Like I said on the About:Petteri page, this blog is going to be a professional one (as opposed to a personal one) and will concentrate on software testing (plus agile and lean, which I didn’t mention there), but this very first post is going to be more personal. It will soon be followed by more technical posts, though.

Referring to the title, endings often mean new beginnings. In this case the ending was on the personal side of life, while the new beginning is on the professional side of life. And a good change it was, too, since for the last few weeks my head has been so full of (technical) thoughts and ideas that I feel like it’s going to burst if I don’t get them out. This blog is a result of that change and will be just the place for getting it all out. Hopefully, to someone’s benefit.

How did I end up in testing?

I’ve always seemed to possess the ability of doing the unexpected which has resulted, among other things, in my grandmother’s clock radio going completely haywire when I was like 7 and simply decided to see what happens if I press certain two buttons at the same time. It has also slowly, but steadily prepared me for a career in (software) testing and, now that after few years of trying it out I’ve realized my potential in the field, it’s also a strong driving factor for me and one of the root causes of my passion for testing. I want to help make things right in the IT world. I will not succumb to poor quality software for as long as there’s something I can do about it. The name (and slogan) of this blog are no coincidence.

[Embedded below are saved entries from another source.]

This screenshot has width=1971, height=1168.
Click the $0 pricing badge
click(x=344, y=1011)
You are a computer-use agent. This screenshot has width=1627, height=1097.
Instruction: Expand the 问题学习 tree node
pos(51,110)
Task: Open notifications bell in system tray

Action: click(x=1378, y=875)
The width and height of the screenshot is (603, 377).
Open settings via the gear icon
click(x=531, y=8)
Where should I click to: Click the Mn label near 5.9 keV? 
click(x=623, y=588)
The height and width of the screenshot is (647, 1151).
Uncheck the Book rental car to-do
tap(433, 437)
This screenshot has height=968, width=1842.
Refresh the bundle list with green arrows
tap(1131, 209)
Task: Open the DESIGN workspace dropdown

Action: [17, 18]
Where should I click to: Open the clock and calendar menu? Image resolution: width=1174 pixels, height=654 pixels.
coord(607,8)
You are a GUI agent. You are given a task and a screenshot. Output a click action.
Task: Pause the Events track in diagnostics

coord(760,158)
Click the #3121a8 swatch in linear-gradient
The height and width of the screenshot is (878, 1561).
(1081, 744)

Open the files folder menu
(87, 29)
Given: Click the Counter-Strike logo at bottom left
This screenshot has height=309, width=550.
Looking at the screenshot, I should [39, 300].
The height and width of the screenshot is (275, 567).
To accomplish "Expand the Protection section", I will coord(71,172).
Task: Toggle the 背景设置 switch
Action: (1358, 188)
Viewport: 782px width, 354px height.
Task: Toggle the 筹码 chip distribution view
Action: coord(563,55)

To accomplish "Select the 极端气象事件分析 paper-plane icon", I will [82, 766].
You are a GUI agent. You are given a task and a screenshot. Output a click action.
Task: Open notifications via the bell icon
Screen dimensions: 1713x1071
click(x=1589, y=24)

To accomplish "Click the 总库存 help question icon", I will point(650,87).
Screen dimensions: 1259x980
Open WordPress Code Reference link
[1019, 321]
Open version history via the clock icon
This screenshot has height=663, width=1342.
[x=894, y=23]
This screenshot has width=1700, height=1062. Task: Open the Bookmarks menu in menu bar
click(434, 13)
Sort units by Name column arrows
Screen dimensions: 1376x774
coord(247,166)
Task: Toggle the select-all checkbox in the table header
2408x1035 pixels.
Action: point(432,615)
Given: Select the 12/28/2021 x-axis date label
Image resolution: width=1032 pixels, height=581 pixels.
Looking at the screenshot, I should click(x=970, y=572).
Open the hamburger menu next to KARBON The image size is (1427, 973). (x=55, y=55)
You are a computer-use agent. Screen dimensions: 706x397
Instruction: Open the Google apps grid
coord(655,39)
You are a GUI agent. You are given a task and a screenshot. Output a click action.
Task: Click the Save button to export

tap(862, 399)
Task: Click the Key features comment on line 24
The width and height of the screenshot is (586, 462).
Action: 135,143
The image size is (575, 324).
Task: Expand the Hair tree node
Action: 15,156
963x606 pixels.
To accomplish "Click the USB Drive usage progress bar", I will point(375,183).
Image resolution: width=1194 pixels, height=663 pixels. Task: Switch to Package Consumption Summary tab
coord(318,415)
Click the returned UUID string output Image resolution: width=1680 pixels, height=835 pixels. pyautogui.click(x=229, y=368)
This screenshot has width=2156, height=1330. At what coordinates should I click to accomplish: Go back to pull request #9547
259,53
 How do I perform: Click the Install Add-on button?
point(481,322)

Sure, my chances of having an effect may be miniscule, all in all, but I’m a big fan of chaos theory (ever heard of the butterfly effect?) and that alone is reason enough to keep me going. Maybe I’m building castles in the air here, but my response (well, actually, I think it’s an old Spanish proverb, but quick googling didn’t reveal anything so I’m not sure) to that is: “If you don’t build castles in the air, you don’t build any castles”. You need something to strive for – a destination or a goal. It doesn’t have to be achievable, as long as it gives you direction, and that’s exactly what’s happening here.

Based on all of the above, I have finally truly awakened in this business of testing, and I can not get enough of it. I’m reading books about it like crazy. I’m following just about every tester blog I’ve come across so far (James Bach, Michael Bolton, Matthew Heusser, Markus Gärtner, “Michael the Explorer“, just to name a couple), and I’m more than eager to take up any challenges you people out there might have in store. Even if I can’t guarantee good results (as I might simply not be good enough if the challenge is a difficult one) I can guarantee a result. Bring it on!

And that just about covers everything I wanted to say in this post. Stay tuned as more technical writings will be added soon enough!

P.S. I would like to thank Markus Gärtner for encouraging me to start writing the blog – his comments were the deciding factor (after years of deliberation of doing it) that eventually led to this.